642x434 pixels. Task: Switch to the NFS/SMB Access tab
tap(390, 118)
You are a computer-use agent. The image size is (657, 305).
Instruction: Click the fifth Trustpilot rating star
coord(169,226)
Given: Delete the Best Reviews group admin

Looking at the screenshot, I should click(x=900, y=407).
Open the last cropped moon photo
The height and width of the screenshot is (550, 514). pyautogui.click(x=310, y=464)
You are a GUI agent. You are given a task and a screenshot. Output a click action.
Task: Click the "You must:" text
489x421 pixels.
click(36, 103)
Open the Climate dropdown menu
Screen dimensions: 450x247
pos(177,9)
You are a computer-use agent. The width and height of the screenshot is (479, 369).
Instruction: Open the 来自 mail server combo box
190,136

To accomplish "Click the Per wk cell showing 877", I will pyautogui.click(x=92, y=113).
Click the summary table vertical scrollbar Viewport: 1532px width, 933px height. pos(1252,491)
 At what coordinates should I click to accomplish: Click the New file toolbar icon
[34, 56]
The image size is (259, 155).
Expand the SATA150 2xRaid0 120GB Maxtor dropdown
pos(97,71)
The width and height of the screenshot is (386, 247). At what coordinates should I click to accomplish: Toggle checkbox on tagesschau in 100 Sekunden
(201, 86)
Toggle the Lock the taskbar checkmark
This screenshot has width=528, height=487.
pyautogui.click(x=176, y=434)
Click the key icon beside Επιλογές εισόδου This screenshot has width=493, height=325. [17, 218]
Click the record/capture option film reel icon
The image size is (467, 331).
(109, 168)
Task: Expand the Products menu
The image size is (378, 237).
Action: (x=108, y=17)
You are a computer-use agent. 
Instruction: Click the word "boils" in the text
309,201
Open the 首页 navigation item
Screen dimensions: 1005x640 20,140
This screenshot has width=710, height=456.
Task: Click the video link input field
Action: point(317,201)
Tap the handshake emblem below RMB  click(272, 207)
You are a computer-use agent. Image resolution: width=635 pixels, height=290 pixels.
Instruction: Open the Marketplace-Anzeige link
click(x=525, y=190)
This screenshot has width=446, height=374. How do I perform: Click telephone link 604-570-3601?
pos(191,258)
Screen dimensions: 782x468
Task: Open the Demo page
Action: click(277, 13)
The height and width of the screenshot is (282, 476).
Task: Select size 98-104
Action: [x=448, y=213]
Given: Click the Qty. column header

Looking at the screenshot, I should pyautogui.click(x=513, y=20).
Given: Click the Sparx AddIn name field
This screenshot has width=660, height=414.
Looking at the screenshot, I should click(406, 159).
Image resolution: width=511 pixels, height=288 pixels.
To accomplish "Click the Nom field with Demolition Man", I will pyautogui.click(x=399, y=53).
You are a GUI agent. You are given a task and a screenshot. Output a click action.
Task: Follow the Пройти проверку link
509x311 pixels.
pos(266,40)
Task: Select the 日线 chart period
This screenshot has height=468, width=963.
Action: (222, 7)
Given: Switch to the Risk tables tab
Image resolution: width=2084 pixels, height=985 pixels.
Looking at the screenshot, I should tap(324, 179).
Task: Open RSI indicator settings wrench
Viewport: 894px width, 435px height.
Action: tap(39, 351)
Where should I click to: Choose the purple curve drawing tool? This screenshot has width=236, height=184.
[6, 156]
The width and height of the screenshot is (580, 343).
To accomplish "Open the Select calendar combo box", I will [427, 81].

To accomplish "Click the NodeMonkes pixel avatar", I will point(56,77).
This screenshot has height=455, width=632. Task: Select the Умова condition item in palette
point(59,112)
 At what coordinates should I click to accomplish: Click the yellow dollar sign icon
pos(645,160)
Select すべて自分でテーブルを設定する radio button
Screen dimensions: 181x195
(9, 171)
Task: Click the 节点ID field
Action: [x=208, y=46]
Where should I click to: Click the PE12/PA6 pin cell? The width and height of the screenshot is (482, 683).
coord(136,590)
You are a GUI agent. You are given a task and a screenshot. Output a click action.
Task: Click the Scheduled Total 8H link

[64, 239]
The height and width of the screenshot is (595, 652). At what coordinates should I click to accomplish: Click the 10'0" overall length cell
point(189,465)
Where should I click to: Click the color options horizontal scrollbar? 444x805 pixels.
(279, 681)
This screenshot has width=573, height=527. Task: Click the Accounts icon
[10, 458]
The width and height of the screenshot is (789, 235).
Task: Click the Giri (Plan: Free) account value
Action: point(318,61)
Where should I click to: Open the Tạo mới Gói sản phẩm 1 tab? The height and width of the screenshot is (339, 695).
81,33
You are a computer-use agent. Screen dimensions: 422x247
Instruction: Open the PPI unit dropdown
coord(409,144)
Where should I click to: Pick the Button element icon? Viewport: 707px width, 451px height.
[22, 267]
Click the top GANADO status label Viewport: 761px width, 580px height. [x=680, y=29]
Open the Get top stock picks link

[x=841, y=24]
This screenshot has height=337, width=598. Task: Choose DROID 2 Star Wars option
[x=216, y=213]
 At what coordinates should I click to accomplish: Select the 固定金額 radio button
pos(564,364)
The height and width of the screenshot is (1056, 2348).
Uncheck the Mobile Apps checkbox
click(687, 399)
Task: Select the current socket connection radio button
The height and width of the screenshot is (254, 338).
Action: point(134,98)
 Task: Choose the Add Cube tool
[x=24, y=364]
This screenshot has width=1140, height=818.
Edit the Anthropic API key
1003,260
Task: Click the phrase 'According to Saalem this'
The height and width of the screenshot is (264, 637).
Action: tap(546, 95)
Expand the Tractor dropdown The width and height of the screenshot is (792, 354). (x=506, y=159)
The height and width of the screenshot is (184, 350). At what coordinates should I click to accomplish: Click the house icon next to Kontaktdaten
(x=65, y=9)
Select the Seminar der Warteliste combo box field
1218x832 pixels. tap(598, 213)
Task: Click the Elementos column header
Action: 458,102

Work instructions:
Would you output the material above once more, exactly as given?

Exercise output:
642x434 pixels. Task: Switch to the NFS/SMB Access tab
tap(390, 118)
You are a computer-use agent. The image size is (657, 305).
Instruction: Click the fifth Trustpilot rating star
coord(169,226)
Given: Delete the Best Reviews group admin

Looking at the screenshot, I should click(x=900, y=407).
Open the last cropped moon photo
The height and width of the screenshot is (550, 514). pyautogui.click(x=310, y=464)
You are a GUI agent. You are given a task and a screenshot. Output a click action.
Task: Click the "You must:" text
489x421 pixels.
click(36, 103)
Open the Climate dropdown menu
Screen dimensions: 450x247
pos(177,9)
You are a computer-use agent. The width and height of the screenshot is (479, 369).
Instruction: Open the 来自 mail server combo box
190,136

To accomplish "Click the Per wk cell showing 877", I will pyautogui.click(x=92, y=113).
Click the summary table vertical scrollbar Viewport: 1532px width, 933px height. pos(1252,491)
 At what coordinates should I click to accomplish: Click the New file toolbar icon
[34, 56]
The image size is (259, 155).
Expand the SATA150 2xRaid0 120GB Maxtor dropdown
pos(97,71)
The width and height of the screenshot is (386, 247). At what coordinates should I click to accomplish: Toggle checkbox on tagesschau in 100 Sekunden
(201, 86)
Toggle the Lock the taskbar checkmark
This screenshot has width=528, height=487.
pyautogui.click(x=176, y=434)
Click the key icon beside Επιλογές εισόδου This screenshot has width=493, height=325. [17, 218]
Click the record/capture option film reel icon
The image size is (467, 331).
(109, 168)
Task: Expand the Products menu
The image size is (378, 237).
Action: (x=108, y=17)
You are a computer-use agent. 
Instruction: Click the word "boils" in the text
309,201
Open the 首页 navigation item
Screen dimensions: 1005x640 20,140
This screenshot has width=710, height=456.
Task: Click the video link input field
Action: point(317,201)
Tap the handshake emblem below RMB  click(272, 207)
You are a computer-use agent. Image resolution: width=635 pixels, height=290 pixels.
Instruction: Open the Marketplace-Anzeige link
click(x=525, y=190)
This screenshot has width=446, height=374. How do I perform: Click telephone link 604-570-3601?
pos(191,258)
Screen dimensions: 782x468
Task: Open the Demo page
Action: click(277, 13)
The height and width of the screenshot is (282, 476).
Task: Select size 98-104
Action: [x=448, y=213]
Given: Click the Qty. column header

Looking at the screenshot, I should pyautogui.click(x=513, y=20).
Given: Click the Sparx AddIn name field
This screenshot has width=660, height=414.
Looking at the screenshot, I should click(406, 159).
Image resolution: width=511 pixels, height=288 pixels.
To accomplish "Click the Nom field with Demolition Man", I will pyautogui.click(x=399, y=53).
You are a GUI agent. You are given a task and a screenshot. Output a click action.
Task: Follow the Пройти проверку link
509x311 pixels.
pos(266,40)
Task: Select the 日线 chart period
This screenshot has height=468, width=963.
Action: (222, 7)
Given: Switch to the Risk tables tab
Image resolution: width=2084 pixels, height=985 pixels.
Looking at the screenshot, I should tap(324, 179).
Task: Open RSI indicator settings wrench
Viewport: 894px width, 435px height.
Action: tap(39, 351)
Where should I click to: Choose the purple curve drawing tool? This screenshot has width=236, height=184.
[6, 156]
The width and height of the screenshot is (580, 343).
To accomplish "Open the Select calendar combo box", I will [427, 81].

To accomplish "Click the NodeMonkes pixel avatar", I will point(56,77).
This screenshot has height=455, width=632. Task: Select the Умова condition item in palette
point(59,112)
 At what coordinates should I click to accomplish: Click the yellow dollar sign icon
pos(645,160)
Select すべて自分でテーブルを設定する radio button
Screen dimensions: 181x195
(9, 171)
Task: Click the 节点ID field
Action: [x=208, y=46]
Where should I click to: Click the PE12/PA6 pin cell? The width and height of the screenshot is (482, 683).
coord(136,590)
You are a GUI agent. You are given a task and a screenshot. Output a click action.
Task: Click the Scheduled Total 8H link

[64, 239]
The height and width of the screenshot is (595, 652). At what coordinates should I click to accomplish: Click the 10'0" overall length cell
point(189,465)
Where should I click to: Click the color options horizontal scrollbar? 444x805 pixels.
(279, 681)
This screenshot has width=573, height=527. Task: Click the Accounts icon
[10, 458]
The width and height of the screenshot is (789, 235).
Task: Click the Giri (Plan: Free) account value
Action: point(318,61)
Where should I click to: Open the Tạo mới Gói sản phẩm 1 tab? The height and width of the screenshot is (339, 695).
81,33
You are a computer-use agent. Screen dimensions: 422x247
Instruction: Open the PPI unit dropdown
coord(409,144)
Where should I click to: Pick the Button element icon? Viewport: 707px width, 451px height.
[22, 267]
Click the top GANADO status label Viewport: 761px width, 580px height. [x=680, y=29]
Open the Get top stock picks link

[x=841, y=24]
This screenshot has height=337, width=598. Task: Choose DROID 2 Star Wars option
[x=216, y=213]
 At what coordinates should I click to accomplish: Select the 固定金額 radio button
pos(564,364)
The height and width of the screenshot is (1056, 2348).
Uncheck the Mobile Apps checkbox
click(687, 399)
Task: Select the current socket connection radio button
The height and width of the screenshot is (254, 338).
Action: point(134,98)
 Task: Choose the Add Cube tool
[x=24, y=364]
This screenshot has width=1140, height=818.
Edit the Anthropic API key
1003,260
Task: Click the phrase 'According to Saalem this'
The height and width of the screenshot is (264, 637).
Action: tap(546, 95)
Expand the Tractor dropdown The width and height of the screenshot is (792, 354). (x=506, y=159)
The height and width of the screenshot is (184, 350). At what coordinates should I click to accomplish: Click the house icon next to Kontaktdaten
(x=65, y=9)
Select the Seminar der Warteliste combo box field
1218x832 pixels. tap(598, 213)
Task: Click the Elementos column header
Action: 458,102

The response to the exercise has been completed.